To maximize the performance and value of your software apps, networks and systems, it’s critical to eliminate performance bottlenecks. Performance testing has become critical in every organization to reveal and fix performance bottlenecks, ensuring the best experience to end users.
This article explains what performance testing is, its importance, and the various types of performance testing. It also delves into the metrics used in performance testing, automated performance testing tools, and the benefits of leveraging performance testing.
Let’s dive in!
What is performance testing?
Performance testing evaluates the behavior of a software application, network, or system under specific loads to evaluate its stability, responsiveness, robustness, and speed. Performance testing aims to identify the performance bottlenecks of the target system and fix them before they lead to system unavailability.
Performance testing can be conducted in two different scenarios:
- On software applications upon the completion of all the functional tests.
- In production environments under controlled conditions.
The importance of performance testing
Performance testing is critical for offering a consistent user experience regardless of the load the system is experiencing. The turnover rate of users can increase dramatically if they encounter:
- Intermittent issues
- Application outages due to performance issues
Each of these adversely impacts the progress of your business. Performance tests help mitigate such circumstances by revealing areas where performance fails to meet the expected service level agreements (SLAs).

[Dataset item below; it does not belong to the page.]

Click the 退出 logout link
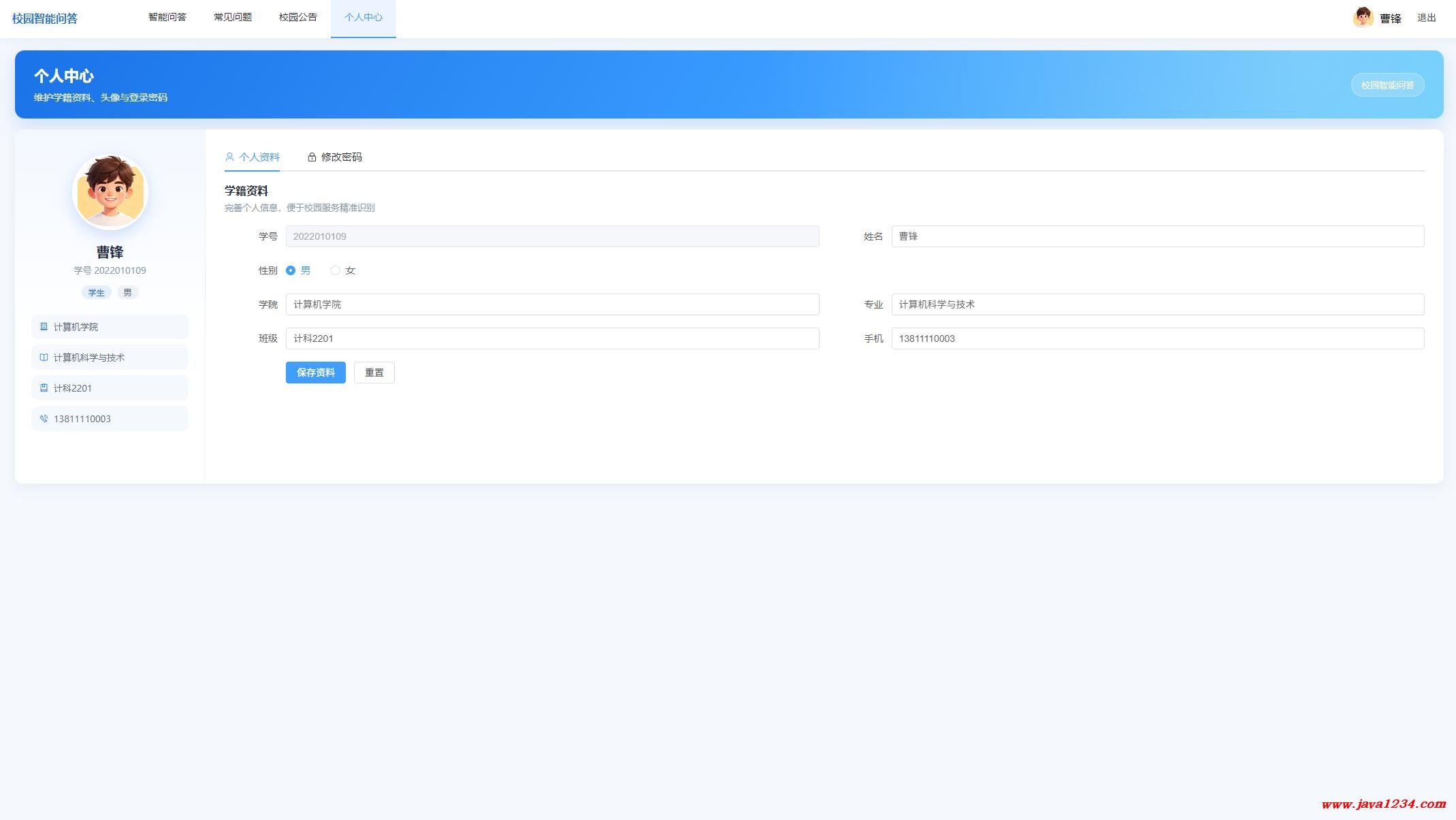 tap(1427, 18)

Performance testing also plays a key role in identifying the computing resources required to effectively scale your software applications in production environments. Additionally, these tests provide insights into how your applications, networks, and systems perform compared to similar components. (We call this observability.) These insights enable you to assess your preparation and readiness for upcoming events and to make well-informed decisions regarding your businesses.
Types of performance testing
Different types of performance testing use various methodologies to assess performance. The following are some of the commonly used types of performance testing.

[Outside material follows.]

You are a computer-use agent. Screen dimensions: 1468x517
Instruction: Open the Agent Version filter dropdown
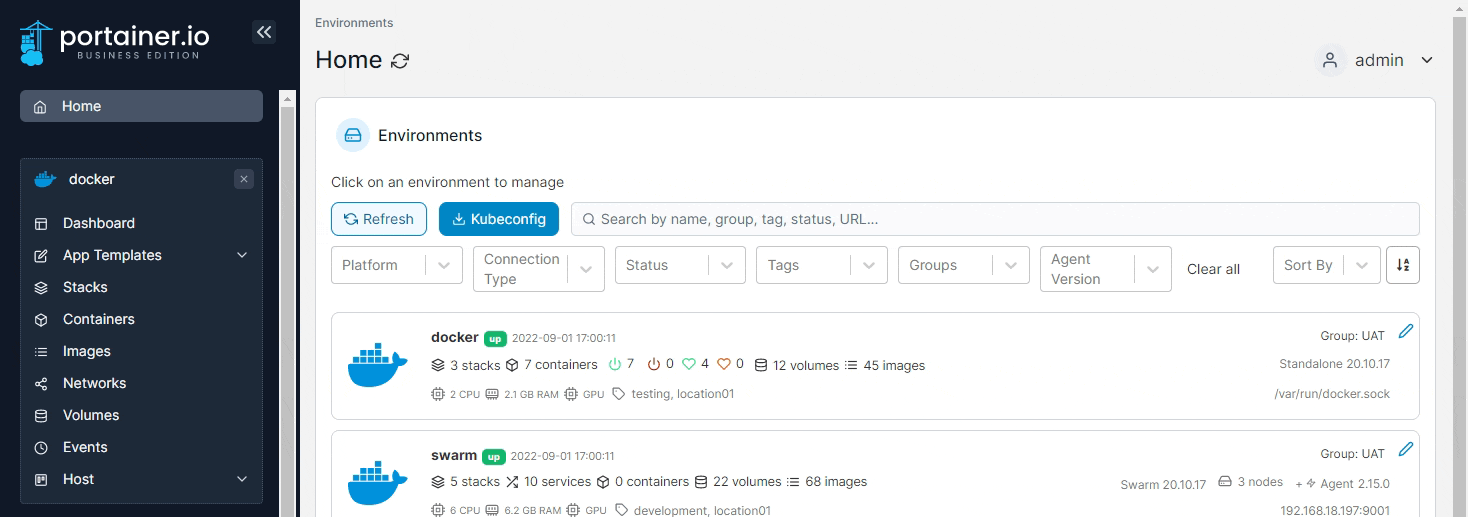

Load testing evaluates the behavior of systems when they experience a high volume of concurrent users and transactions at a specific time. During a load test, engineers gradually increase the number of virtual users and transactions. They observe the defined performance metrics such as:
- Response time
- Error rates
- CPU and memory usage of the server
- Database errors
Then, the collected measures are analyzed to identify transactions that have violated the expected SLA values. To identify performance bottlenecks, yeams can integrate load tests for CI/CD processes, pre-production environments, or production environments in controlled settings. .
For example, there might be queries with slow performance under high load that cannot be identified during functional or single-user performance testing. Additionally, load testing helps identify if there is a need to increase or decrease the system resources.
Stress testing is conducted by stressing the system with an extremely high load, surpassing the usually expected peak load. The aim is to identify the point at which the system breaks down under such extreme loads. Stress tests place pressure on underlying system resources like the CPU, memory, and storage revealing issues related to existing resources, such as data transfer issues and memory shortages. These tests also provide insights into the recovery time of a system to regain its normal state after a significant event.
Endurance testing & soak testing
The goal of endurance testing is to assess the endurance of a system under higher loads over time. The period can span hours or even days. The team monitors the performance and stability of the system during the sustainable load period.
Stress testing can reveal potential performance bottlenecks, resource utilization issues (ex: memory leaks), and system errors when the system is under a higher load for a long period. Soak testing is critical for databases and web applications that must run continuously.
Spike testing is another type of stress testing. It involves observing the system's behavior during a sudden surge in user loads. Unlike stress testing, spike testing considers the number of users over a short period. Spike testing helps determine whether the system can withstand unexpected and sudden user spikes.
Teams usually perform spike tests before a major event that is likely to attract many users to the applications or systems. Some examples are product launches or marketing campaigns that will generate many new users. Spike testing helps increase confidence in systems and eliminate any application downtime due to sudden surges in user loads.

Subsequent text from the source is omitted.